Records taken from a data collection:

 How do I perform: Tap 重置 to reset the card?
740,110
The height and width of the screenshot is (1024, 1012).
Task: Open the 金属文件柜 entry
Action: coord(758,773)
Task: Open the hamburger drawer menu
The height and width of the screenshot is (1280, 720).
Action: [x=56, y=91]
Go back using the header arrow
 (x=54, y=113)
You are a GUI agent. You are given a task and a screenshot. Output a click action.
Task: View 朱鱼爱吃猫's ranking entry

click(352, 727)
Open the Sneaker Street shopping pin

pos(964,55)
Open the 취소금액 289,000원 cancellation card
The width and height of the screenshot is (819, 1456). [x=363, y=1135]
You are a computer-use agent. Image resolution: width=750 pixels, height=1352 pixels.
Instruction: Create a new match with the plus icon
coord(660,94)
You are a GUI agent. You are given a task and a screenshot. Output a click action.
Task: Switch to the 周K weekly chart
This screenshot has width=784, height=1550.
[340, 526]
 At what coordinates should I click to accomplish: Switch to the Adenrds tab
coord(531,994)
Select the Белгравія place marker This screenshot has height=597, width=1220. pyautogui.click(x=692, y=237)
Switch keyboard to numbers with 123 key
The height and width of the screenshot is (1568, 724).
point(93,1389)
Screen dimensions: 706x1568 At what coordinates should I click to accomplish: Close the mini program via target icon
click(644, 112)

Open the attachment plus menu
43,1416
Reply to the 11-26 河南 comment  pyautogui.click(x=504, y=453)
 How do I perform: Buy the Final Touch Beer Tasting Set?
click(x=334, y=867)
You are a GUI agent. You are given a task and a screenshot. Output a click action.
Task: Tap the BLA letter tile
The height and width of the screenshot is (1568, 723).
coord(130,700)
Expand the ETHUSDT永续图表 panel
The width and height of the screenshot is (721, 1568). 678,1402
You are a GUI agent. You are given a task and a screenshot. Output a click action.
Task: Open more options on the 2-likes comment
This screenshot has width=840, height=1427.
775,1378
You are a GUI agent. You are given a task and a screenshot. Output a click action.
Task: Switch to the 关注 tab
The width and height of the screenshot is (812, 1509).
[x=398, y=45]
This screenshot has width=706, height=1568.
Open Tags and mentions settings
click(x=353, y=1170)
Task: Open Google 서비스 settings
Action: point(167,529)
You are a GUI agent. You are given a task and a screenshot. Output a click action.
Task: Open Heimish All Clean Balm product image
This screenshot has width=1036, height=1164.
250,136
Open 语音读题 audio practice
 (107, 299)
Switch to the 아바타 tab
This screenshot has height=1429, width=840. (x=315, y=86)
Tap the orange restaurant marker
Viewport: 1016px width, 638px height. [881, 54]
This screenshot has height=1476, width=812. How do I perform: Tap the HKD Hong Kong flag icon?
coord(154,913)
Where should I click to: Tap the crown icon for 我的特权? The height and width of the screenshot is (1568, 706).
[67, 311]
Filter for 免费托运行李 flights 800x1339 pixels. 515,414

• _Work instructions_: Return all of the lines above verbatim, with no changes to their wording, characters, spacing, or order.

• _Exercise output_:
 How do I perform: Tap 重置 to reset the card?
740,110
The height and width of the screenshot is (1024, 1012).
Task: Open the 金属文件柜 entry
Action: coord(758,773)
Task: Open the hamburger drawer menu
The height and width of the screenshot is (1280, 720).
Action: [x=56, y=91]
Go back using the header arrow
 (x=54, y=113)
You are a GUI agent. You are given a task and a screenshot. Output a click action.
Task: View 朱鱼爱吃猫's ranking entry

click(352, 727)
Open the Sneaker Street shopping pin

pos(964,55)
Open the 취소금액 289,000원 cancellation card
The width and height of the screenshot is (819, 1456). [x=363, y=1135]
You are a computer-use agent. Image resolution: width=750 pixels, height=1352 pixels.
Instruction: Create a new match with the plus icon
coord(660,94)
You are a GUI agent. You are given a task and a screenshot. Output a click action.
Task: Switch to the 周K weekly chart
This screenshot has width=784, height=1550.
[340, 526]
 At what coordinates should I click to accomplish: Switch to the Adenrds tab
coord(531,994)
Select the Белгравія place marker This screenshot has height=597, width=1220. pyautogui.click(x=692, y=237)
Switch keyboard to numbers with 123 key
The height and width of the screenshot is (1568, 724).
point(93,1389)
Screen dimensions: 706x1568 At what coordinates should I click to accomplish: Close the mini program via target icon
click(644, 112)

Open the attachment plus menu
43,1416
Reply to the 11-26 河南 comment  pyautogui.click(x=504, y=453)
 How do I perform: Buy the Final Touch Beer Tasting Set?
click(x=334, y=867)
You are a GUI agent. You are given a task and a screenshot. Output a click action.
Task: Tap the BLA letter tile
The height and width of the screenshot is (1568, 723).
coord(130,700)
Expand the ETHUSDT永续图表 panel
The width and height of the screenshot is (721, 1568). 678,1402
You are a GUI agent. You are given a task and a screenshot. Output a click action.
Task: Open more options on the 2-likes comment
This screenshot has width=840, height=1427.
775,1378
You are a GUI agent. You are given a task and a screenshot. Output a click action.
Task: Switch to the 关注 tab
The width and height of the screenshot is (812, 1509).
[x=398, y=45]
This screenshot has width=706, height=1568.
Open Tags and mentions settings
click(x=353, y=1170)
Task: Open Google 서비스 settings
Action: point(167,529)
You are a GUI agent. You are given a task and a screenshot. Output a click action.
Task: Open Heimish All Clean Balm product image
This screenshot has width=1036, height=1164.
250,136
Open 语音读题 audio practice
 (107, 299)
Switch to the 아바타 tab
This screenshot has height=1429, width=840. (x=315, y=86)
Tap the orange restaurant marker
Viewport: 1016px width, 638px height. [881, 54]
This screenshot has height=1476, width=812. How do I perform: Tap the HKD Hong Kong flag icon?
coord(154,913)
Where should I click to: Tap the crown icon for 我的特权? The height and width of the screenshot is (1568, 706).
[67, 311]
Filter for 免费托运行李 flights 800x1339 pixels. 515,414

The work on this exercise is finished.